-- The problem --
The answer must be a single number: the count of lines in these records that hold "back".

Pixel coordinate grounding data:
####################
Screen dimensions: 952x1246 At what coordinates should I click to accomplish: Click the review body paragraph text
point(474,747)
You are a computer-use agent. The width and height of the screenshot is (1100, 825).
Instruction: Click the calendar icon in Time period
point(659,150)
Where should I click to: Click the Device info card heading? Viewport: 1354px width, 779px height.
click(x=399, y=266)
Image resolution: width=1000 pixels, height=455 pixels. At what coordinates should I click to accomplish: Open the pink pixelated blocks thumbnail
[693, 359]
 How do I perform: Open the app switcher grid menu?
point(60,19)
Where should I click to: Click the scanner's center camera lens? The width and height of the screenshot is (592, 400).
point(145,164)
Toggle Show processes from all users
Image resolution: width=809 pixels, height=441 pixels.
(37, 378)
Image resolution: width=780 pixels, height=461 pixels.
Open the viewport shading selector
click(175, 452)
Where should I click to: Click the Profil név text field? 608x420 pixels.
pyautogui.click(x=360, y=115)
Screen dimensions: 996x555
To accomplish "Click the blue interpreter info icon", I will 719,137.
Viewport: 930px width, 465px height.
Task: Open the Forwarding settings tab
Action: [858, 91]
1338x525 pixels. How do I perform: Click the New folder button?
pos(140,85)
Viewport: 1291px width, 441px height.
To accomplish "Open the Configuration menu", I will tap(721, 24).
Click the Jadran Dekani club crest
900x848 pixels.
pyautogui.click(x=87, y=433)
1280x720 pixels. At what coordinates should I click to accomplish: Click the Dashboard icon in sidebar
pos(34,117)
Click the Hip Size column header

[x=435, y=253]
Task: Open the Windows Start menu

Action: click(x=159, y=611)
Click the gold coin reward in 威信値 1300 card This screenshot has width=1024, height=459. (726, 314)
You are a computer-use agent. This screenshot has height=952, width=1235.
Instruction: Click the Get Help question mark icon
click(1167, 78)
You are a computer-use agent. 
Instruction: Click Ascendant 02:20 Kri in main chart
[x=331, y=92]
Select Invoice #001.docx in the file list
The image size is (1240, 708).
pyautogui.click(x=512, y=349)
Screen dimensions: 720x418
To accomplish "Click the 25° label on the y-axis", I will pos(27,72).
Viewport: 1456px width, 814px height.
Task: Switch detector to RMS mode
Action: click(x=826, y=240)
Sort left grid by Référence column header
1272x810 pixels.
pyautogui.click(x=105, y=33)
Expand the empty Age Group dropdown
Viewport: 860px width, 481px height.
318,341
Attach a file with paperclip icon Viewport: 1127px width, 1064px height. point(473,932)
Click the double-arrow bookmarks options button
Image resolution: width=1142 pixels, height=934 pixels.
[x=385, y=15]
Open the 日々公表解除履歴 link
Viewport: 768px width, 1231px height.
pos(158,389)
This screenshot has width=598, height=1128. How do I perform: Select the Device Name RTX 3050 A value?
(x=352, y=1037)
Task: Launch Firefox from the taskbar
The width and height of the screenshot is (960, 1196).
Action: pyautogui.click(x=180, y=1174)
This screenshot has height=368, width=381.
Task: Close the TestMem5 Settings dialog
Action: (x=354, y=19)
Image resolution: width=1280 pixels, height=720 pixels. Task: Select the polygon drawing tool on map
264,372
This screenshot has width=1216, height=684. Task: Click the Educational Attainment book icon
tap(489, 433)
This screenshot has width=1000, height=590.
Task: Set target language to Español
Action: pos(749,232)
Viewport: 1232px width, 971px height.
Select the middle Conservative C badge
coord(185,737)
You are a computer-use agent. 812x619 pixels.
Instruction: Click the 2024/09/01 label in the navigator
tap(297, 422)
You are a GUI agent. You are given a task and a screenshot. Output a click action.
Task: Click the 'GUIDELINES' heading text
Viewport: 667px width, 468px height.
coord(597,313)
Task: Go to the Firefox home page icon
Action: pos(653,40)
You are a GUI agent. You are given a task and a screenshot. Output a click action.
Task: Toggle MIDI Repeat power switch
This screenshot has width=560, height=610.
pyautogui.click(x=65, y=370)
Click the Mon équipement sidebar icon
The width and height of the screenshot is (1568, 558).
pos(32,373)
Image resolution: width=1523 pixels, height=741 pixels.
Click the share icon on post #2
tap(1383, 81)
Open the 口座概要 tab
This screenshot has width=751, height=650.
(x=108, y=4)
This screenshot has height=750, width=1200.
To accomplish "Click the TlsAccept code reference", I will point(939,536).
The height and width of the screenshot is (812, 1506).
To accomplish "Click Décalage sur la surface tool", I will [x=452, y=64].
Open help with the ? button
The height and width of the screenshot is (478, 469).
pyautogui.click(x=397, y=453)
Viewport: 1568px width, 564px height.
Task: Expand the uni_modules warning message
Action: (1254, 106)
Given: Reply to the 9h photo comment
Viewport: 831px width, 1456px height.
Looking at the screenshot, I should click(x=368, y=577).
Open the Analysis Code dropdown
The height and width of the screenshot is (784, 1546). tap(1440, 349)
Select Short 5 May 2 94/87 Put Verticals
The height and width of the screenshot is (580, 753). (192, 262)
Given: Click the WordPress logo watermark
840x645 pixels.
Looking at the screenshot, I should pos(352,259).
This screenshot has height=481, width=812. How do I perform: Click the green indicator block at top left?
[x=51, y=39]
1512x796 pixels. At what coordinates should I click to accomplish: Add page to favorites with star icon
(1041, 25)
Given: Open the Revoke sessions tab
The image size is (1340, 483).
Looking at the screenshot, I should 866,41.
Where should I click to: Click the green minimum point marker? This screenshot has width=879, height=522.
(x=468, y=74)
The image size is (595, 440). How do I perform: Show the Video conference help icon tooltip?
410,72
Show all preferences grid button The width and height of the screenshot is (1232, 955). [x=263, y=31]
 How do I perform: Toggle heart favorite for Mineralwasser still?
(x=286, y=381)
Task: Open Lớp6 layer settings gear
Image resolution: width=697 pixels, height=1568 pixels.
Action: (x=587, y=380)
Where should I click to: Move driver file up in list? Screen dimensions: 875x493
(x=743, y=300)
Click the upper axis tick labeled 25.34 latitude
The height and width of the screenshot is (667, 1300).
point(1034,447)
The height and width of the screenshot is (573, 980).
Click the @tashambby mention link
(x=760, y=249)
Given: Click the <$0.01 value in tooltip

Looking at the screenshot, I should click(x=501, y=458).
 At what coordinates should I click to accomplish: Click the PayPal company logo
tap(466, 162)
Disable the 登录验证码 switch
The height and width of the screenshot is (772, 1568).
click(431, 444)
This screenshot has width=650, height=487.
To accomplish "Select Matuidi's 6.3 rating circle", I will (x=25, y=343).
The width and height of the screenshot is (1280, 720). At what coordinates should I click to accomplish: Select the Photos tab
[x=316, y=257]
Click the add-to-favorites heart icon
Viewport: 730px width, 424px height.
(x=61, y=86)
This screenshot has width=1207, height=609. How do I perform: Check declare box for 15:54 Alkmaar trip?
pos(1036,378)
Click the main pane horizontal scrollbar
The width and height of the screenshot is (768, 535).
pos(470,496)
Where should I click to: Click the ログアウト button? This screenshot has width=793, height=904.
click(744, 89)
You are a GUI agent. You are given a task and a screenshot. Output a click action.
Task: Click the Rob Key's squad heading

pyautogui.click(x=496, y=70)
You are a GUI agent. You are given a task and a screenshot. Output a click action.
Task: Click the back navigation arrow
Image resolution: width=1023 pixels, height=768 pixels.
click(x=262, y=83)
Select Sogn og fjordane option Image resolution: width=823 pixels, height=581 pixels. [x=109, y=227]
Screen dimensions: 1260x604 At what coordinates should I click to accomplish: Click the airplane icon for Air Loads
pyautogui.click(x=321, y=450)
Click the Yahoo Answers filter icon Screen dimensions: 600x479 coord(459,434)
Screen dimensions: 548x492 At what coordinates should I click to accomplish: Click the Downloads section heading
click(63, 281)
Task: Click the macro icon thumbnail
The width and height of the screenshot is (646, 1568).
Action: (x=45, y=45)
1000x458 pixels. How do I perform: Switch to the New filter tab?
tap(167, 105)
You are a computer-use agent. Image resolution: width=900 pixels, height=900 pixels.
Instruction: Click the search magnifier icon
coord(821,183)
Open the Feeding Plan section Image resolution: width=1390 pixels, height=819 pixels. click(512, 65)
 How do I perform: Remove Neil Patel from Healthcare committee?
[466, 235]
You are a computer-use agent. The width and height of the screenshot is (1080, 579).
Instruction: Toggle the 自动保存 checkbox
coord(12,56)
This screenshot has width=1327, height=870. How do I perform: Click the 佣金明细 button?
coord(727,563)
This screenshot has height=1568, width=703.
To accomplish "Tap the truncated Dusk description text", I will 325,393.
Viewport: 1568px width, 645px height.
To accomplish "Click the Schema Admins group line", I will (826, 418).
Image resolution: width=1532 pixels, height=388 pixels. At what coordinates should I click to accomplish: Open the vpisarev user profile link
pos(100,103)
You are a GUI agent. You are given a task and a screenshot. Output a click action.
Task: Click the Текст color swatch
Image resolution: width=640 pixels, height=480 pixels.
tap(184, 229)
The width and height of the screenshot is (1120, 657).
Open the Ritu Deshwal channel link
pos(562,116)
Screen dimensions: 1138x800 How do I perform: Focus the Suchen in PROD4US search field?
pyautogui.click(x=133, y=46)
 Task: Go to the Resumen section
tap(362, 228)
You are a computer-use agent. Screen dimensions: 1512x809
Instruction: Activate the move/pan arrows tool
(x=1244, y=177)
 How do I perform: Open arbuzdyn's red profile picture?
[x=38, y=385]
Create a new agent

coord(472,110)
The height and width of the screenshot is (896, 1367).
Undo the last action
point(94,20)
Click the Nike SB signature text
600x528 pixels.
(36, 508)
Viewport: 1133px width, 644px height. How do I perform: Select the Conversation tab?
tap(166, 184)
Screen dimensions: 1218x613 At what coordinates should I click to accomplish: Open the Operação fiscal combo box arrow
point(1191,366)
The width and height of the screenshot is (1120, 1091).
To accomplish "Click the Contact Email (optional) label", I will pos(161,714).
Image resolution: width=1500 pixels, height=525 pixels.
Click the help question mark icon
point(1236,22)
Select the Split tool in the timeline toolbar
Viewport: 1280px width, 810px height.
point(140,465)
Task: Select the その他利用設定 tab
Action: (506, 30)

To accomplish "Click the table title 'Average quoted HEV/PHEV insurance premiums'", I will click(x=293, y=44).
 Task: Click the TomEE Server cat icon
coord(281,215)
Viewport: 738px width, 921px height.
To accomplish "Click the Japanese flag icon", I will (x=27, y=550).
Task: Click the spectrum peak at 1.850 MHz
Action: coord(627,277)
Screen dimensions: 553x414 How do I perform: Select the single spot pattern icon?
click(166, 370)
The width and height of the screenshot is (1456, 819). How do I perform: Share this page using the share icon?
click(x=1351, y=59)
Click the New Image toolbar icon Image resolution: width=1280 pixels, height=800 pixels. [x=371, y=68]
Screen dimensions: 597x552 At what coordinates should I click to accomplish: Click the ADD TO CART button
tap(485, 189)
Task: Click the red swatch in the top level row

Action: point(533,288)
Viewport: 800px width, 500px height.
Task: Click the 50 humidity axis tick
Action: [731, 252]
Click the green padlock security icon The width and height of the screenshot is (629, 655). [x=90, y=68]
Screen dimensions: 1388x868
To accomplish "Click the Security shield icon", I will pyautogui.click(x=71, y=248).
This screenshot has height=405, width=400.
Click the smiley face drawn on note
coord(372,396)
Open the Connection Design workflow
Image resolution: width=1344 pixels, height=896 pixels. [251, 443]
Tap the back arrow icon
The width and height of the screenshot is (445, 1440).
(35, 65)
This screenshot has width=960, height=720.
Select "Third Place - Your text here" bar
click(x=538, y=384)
####################
-- Output below --
2